PAPSS now brings together more than 190 commercial banks and fintechs, supported by 16 switches. Through its extended network partners, participants can also reach more than 250 additional financial institutions beyond the core network.

Mike Ogbalu III, CEO of PAPSS What this means in practice
To understand why this matters, think about what cross-border payments currently look like for a business owner in Douala trying to pay a supplier in Lagos. The naira and the CFA franc, the currency used in the CEMAC region, do not have a direct exchange rate that two banks can settle between themselves cheaply and instantly. So the payment has to go through a correspondent bank, usually in Europe or the United States, that holds accounts in both currencies and can bridge the gap.
That trip abroad and back takes one to three business days, costs between 5% and 8% in fees, and depends on the health of someone else’s banking system on another continent.
PAPSS was built to cut that route out entirely. A payment from Douala to Lagos, or from Accra to Kinshasa, settles within seconds, in local currencies, using the PAPSS network to clear and Afreximbank to settle the net positions between the central banks. BEAC’s membership means the CEMAC region is now inside that system, not looking at it from the outside.
“By joining PAPSS, BEAC is creating the conditions for faster, more affordable and more efficient cross-border payments between the CEMAC countries and Africa,” said BEAC Governor and Chair of the Association of African Central Banks, Yvon Sana Bangui.
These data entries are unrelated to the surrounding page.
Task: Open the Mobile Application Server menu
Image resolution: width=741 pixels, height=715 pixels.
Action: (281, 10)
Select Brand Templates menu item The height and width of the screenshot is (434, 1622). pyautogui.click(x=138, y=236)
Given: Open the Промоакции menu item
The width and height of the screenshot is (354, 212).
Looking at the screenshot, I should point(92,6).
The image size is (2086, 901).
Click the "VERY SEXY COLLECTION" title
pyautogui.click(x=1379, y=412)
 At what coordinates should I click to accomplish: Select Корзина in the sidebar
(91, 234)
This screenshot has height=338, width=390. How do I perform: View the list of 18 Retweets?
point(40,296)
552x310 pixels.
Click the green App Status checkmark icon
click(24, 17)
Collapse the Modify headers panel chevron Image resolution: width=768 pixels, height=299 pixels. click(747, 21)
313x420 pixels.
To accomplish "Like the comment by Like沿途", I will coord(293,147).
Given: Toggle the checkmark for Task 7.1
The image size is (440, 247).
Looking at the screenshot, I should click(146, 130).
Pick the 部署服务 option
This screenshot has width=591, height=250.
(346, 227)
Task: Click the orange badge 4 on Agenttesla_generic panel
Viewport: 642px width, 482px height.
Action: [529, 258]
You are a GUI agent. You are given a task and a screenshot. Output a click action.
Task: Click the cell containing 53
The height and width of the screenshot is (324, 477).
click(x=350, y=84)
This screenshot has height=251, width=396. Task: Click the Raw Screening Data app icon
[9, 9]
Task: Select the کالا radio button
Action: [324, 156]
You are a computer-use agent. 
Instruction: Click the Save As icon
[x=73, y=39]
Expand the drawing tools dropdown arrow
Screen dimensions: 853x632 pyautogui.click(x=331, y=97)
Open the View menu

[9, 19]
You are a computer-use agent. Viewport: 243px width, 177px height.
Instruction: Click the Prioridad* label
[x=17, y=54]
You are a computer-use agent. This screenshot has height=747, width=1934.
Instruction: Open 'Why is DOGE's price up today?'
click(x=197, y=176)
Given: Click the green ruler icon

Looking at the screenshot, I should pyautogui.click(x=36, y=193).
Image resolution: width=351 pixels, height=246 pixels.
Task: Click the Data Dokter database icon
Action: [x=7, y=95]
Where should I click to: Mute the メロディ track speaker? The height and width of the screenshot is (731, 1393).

He called on commercial banks and financial institutions across the six CEMAC member states to prepare for active participation on the platform.
Mike Ogbalu III, CEO of PAPSS, described the membership as opening “new trade and payment corridors between Central Africa and the rest of the continent.”
Also read: PAPSS: Wamkele Mene and Ernest Mbenkum on Africa’s bold break from the global dollar standard
Beyond PAPSS, the bigger picture for BEAC
BEAC’s membership is part of a deliberate push by PAPSS to connect every region of Africa through a single network before the African Continental Free Trade Area reaches full implementation. The Central Bank of West African States, known as BCEAO, which serves eight francophone West African countries, is already in a pilot phase with PAPSS scheduled to commence later this year.
When that goes live, PAPSS will have direct connections with three of Africa’s four major regional central bank blocs.
The stakes behind this are economic. Africa’s intra-continental trade sits at roughly 15% of the continent’s total trade, one of the lowest regional figures in the world, compared to 60% in Europe and 50% in Asia. The persistent gap is partly about tariffs and logistics, but it is also about the friction and cost of moving money between African countries.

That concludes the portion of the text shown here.